Stories of Others

by

When I—as the daughter of Syrian immigrants who arrived in Texas in the mid-1950s—read Anis Shivani’s  storiesthe book called up my parents’ desire to acclimate to this new land while staying rooted in their cultural traditions. Anatolia and Other Stories allowed me to revisit the experience of existing “in between” countries and cultures. The book reminded me it is possible to belong to more than one cultural tradition.

Shivani tells readers in “Tehran” it is important not to turn “a blind eye to whatever outrageous violence has occurred the night before.” “Manzanar”—which revisits a Japanese internment camp in California during World War II—is a testament to Shivani’s not turning that blind eye, though more than half a century has passed since the camps were occupied. When his characters in the camp shared stories of what they had left behind, and when some died at Manzanar, never returning to their homes, I was stunned. These Japanese immigrants and Japanese Americans were “owned”—having lost the freedom to live “normal” lives. Some marched off to Manzanar were not Japanese immigrants, but merely ancestrally connected to Japan.

In “Manzanar,” the character Jim Hosokawa, after being sent to the camp, asks, “How was it we thought we could become fully American, unassailably patriotic American, and get away with the illusion for so long?” Then Hosokawa gives us the answer: “Forty-two years in my case.”
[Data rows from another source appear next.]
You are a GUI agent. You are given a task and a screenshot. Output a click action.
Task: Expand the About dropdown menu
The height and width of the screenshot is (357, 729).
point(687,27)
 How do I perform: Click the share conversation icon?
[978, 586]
Jim Hosokawa, renowned Issei intellectual and community leader, founder of at least five literary journals for exile-minded Japanese over his lifetime, restrainer of hotheaded Kibei too enamored of the emperor’s charms, one-time manager of the most dignified hotel on the Seattle waterfront, importer of teas and herbs, exporter of machinery, shipper, wholesaler, middleman, broker, insurance maven, and icon of extreme moderation in all things worldly and Olympian; lover of … middle-of-the-road politicians, Mr. Roosevelt’s New Deal before it became old, improbable dances, and peace in the world; and the single most important moderating influence on the Japanese American Citizens League …”
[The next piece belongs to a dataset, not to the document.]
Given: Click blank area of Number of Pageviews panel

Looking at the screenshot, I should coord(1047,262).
Another Hosokawa line resonates powerfully:

Some profile. Forty-two years of forgetting and not wanting to remember, then suddenly, I’m forced to remember. Old Japan, mist-shrouded Kyoto temples, houses frail as matchboxes, narrow streets that one traversed with the head down … and always a profound silence, which prevented coming to terms with history.
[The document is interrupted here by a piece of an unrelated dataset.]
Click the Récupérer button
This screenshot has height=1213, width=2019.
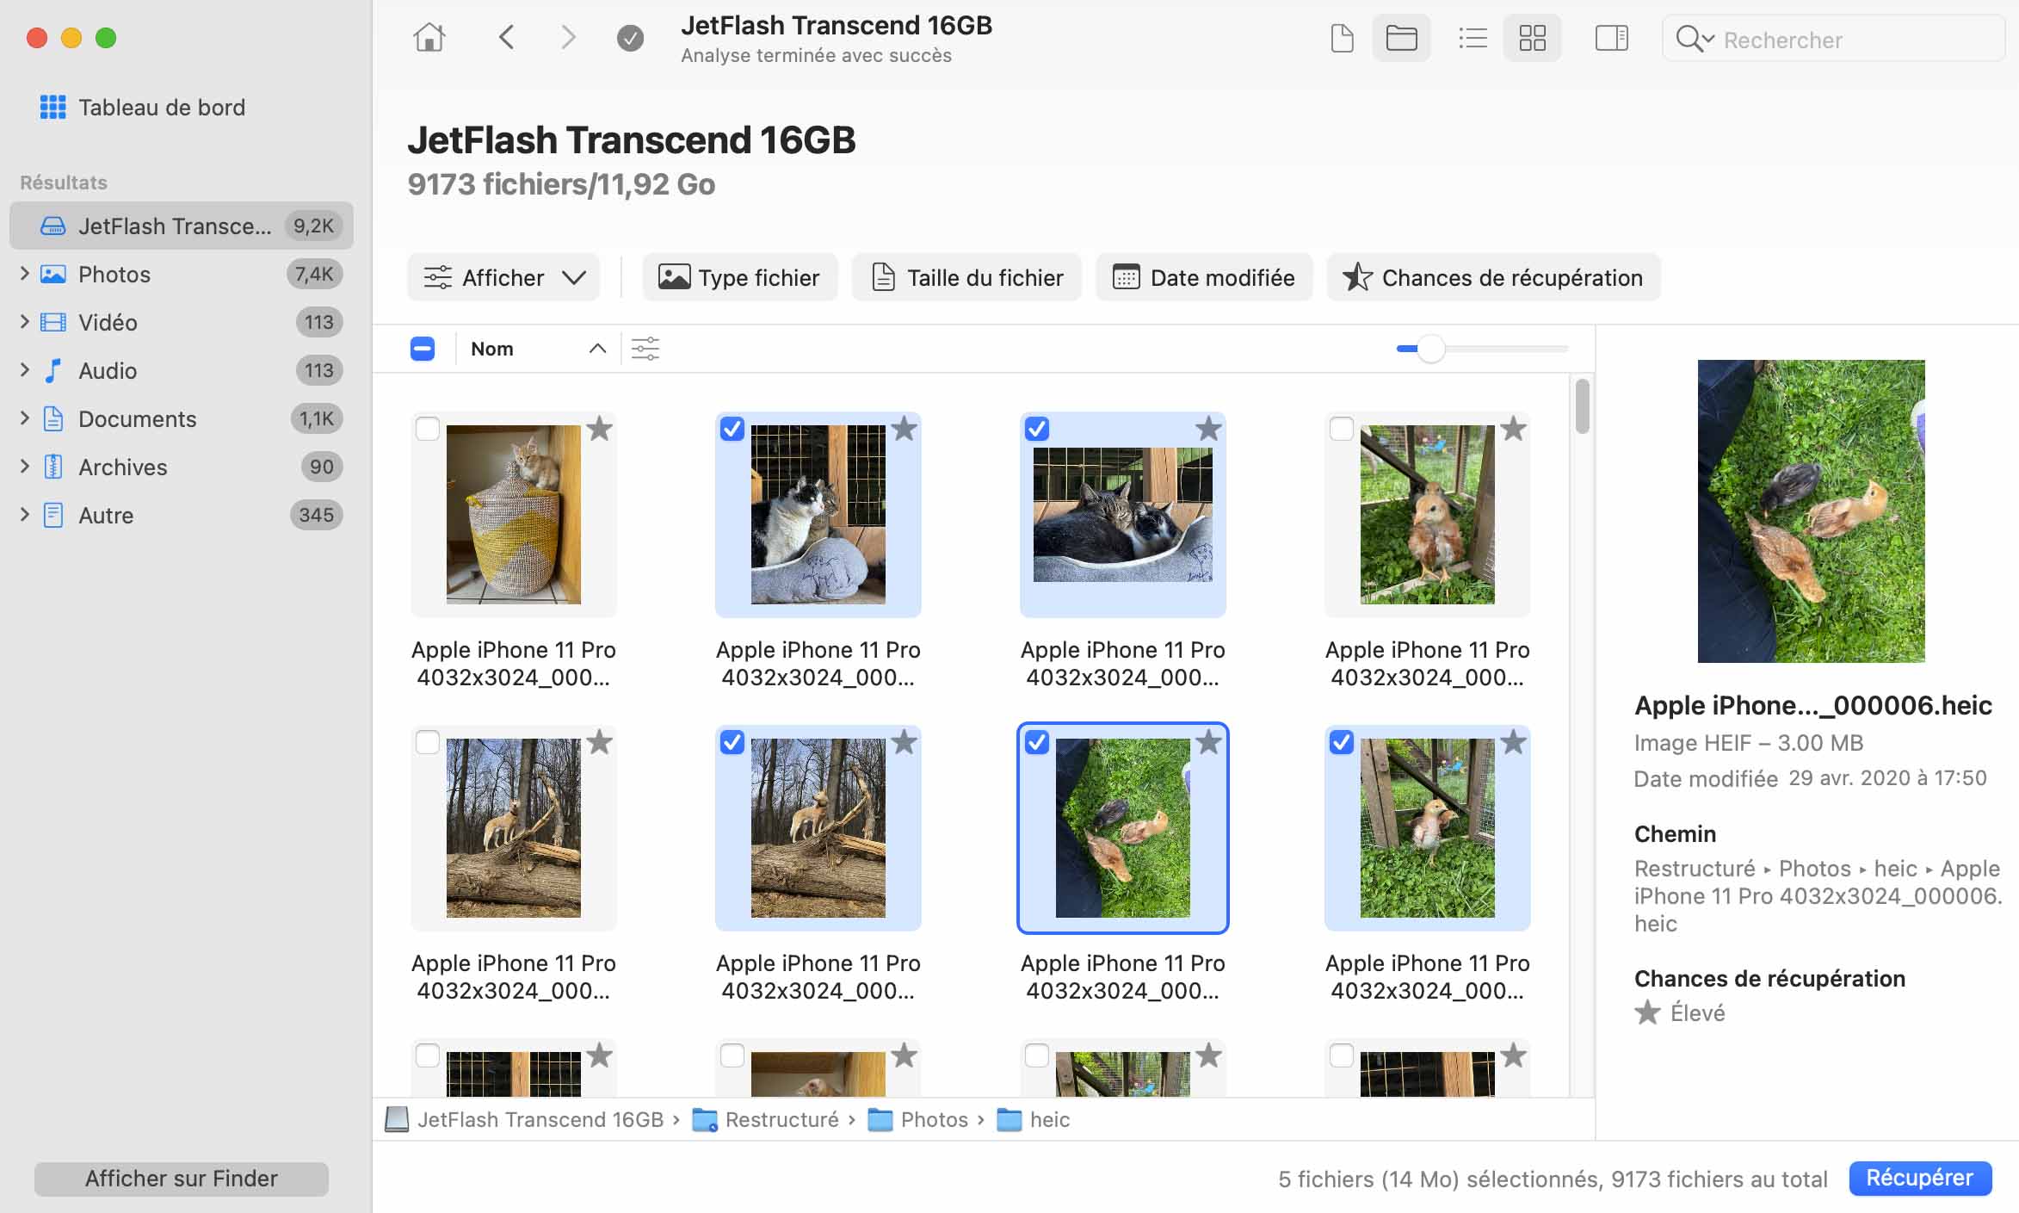point(1921,1179)
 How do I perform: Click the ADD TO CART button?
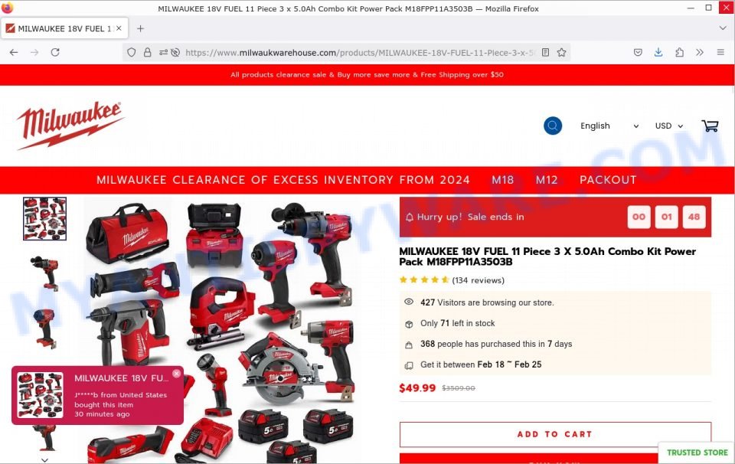point(555,434)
After reading Shivani’s story, it was all I could talk about for days. It did what good fiction should: It triggered response, engagement and, in this case, conversations about how American citizens and resident aliens could be, and still are, arrested without wrongdoing. “Manzanar” boggles the mind—that such camps could have existed under our Bill of Rights. These stories offer what textbook accounts do not—the human component, the reality of personal suffering under the guise of a country’s “safety.” The personal component is showcased, highlighted, made haunting.

In “Dubai,” the first story of this collection, Ram, an undocumented Indian worker in Dubai who continued working despite his lack of documentation, finds that “[s]omething tells him he must leave Dubai before he’s made to.” We see Dubai through visceral descriptions as his story unfolds: “Not even Friday makes Dubai really slow down,” and “Already, well before noon, the most devout among the Emirati worshippers are making their way to the Grand Mosque, their flowing white dishdashas starched and sparkling, their headscarves tightly tied by the black aghal.”

“Gypsy” called up my childhood and its reminders of the immigrant cultures where fathers seek to marry off their daughters to men within their circle. In this story, the Rom (gypsy) father advises the young daughter, “They’ll visit to formally seek your hand.”

“I was thirteen,” the daughter reminds him later.

In my own story, I was 15 or 16 when “callers” came to pursue the daughter of a reputable Syrian-American man. Unlike me, the daughter in “Gypsy” marries; later in life, she finds herself alone, almost relishing the independence she initially craved, but had not been allowed.

A line in the story that spotlights the immigrant spirit of resilience and tenacity struck me. Uncle Vlad (not unlike my father and my uncles who immigrated to the United States from Syria) reminds us, “The Rom will go on until the end of time. We’ll figure out new ways to survive.”

Marian Haddad is an NEH recipient, writer and Pushcart-nominated poet living in San Antonio. Her latest collection of poems is Somewhere between Mexico and a River Called Home (Pecan Grove Press).